--- TASK STATEMENT ---
The lines to extract begin at the line that contains "Screen dimensions: 653x579" and run through the last line of the listing; reproduce them exactly, minus any pictures.

--- DATA FOR THIS TASK ---
════════
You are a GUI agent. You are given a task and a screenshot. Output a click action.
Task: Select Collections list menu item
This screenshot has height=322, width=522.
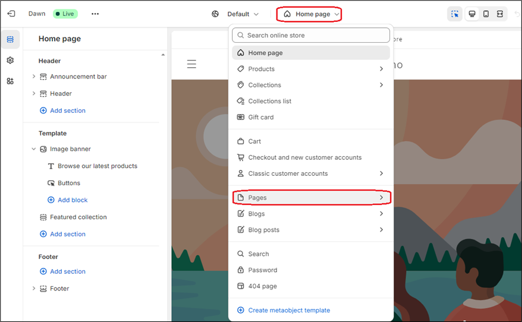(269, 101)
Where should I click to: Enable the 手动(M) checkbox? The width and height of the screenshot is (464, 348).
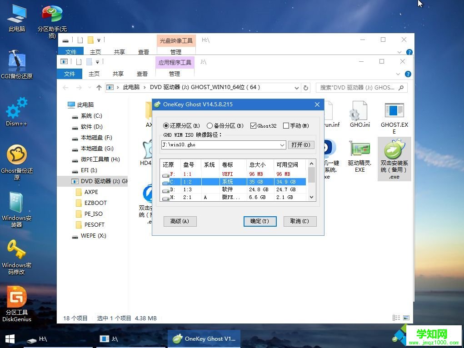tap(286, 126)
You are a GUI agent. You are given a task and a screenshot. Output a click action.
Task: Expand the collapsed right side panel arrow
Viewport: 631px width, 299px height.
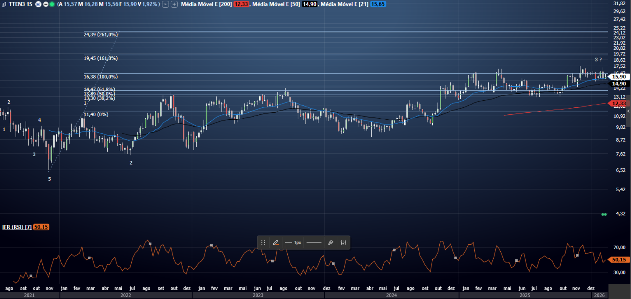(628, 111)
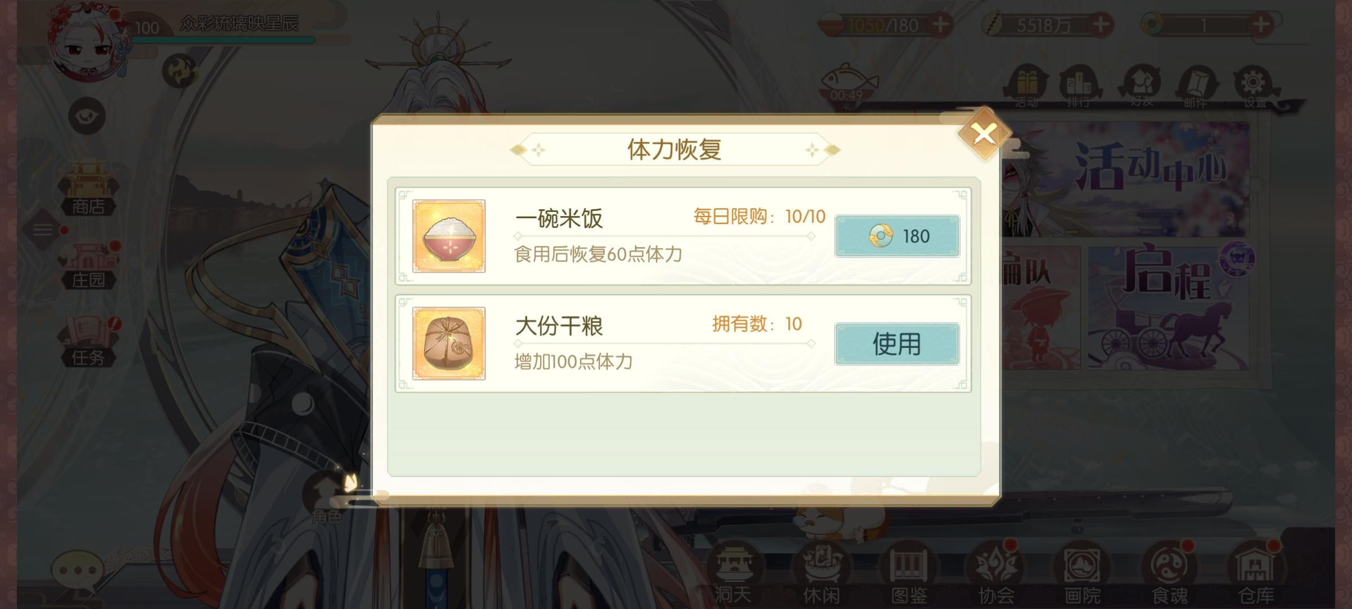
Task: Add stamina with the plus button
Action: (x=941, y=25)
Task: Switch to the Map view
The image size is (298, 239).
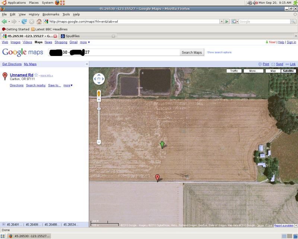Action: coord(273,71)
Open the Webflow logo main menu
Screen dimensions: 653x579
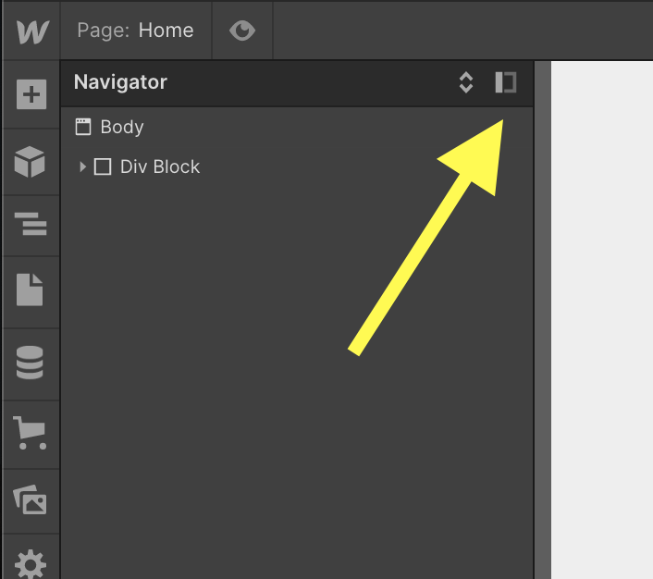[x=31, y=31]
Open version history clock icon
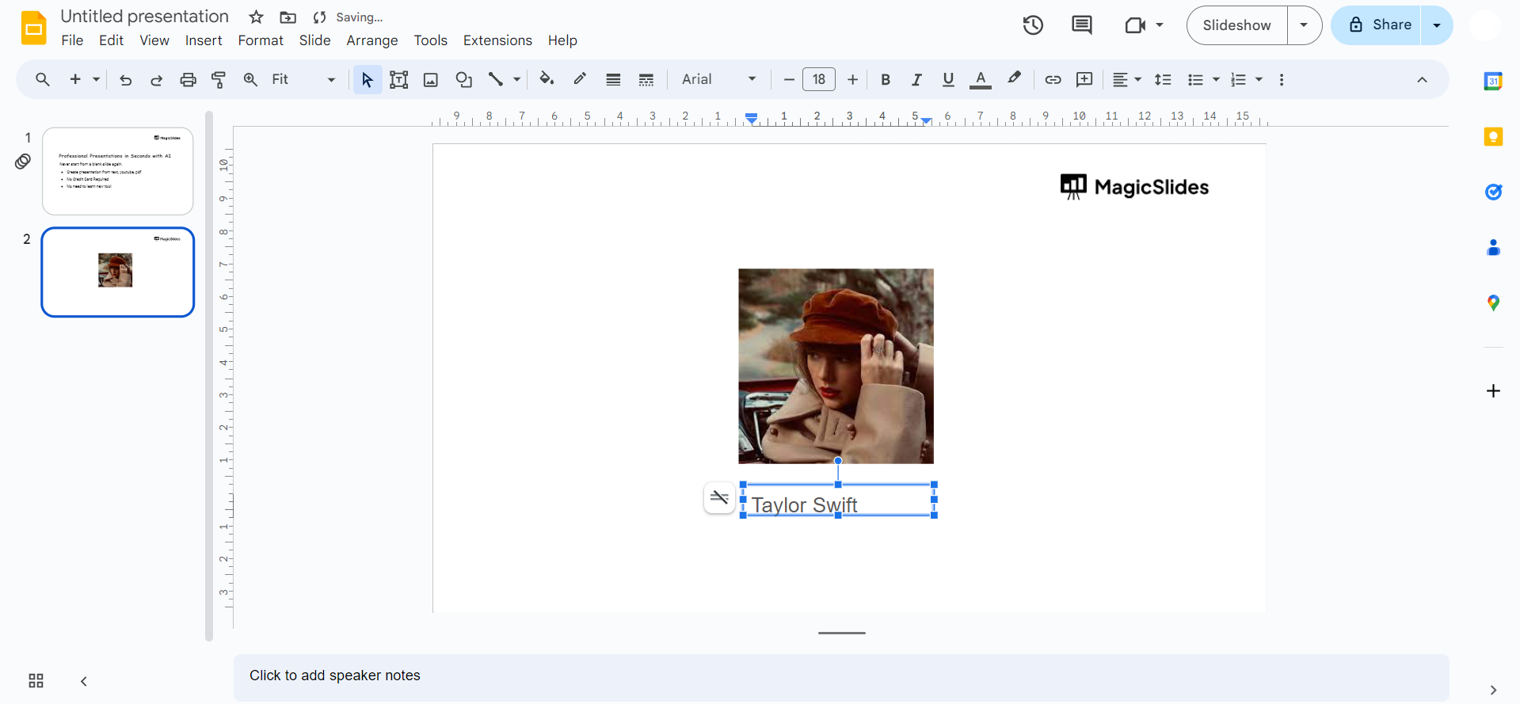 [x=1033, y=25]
════════
--- TASK RESULT ---
Screen dimensions: 653x579
[x=31, y=31]
Open version history clock icon
 [x=1033, y=25]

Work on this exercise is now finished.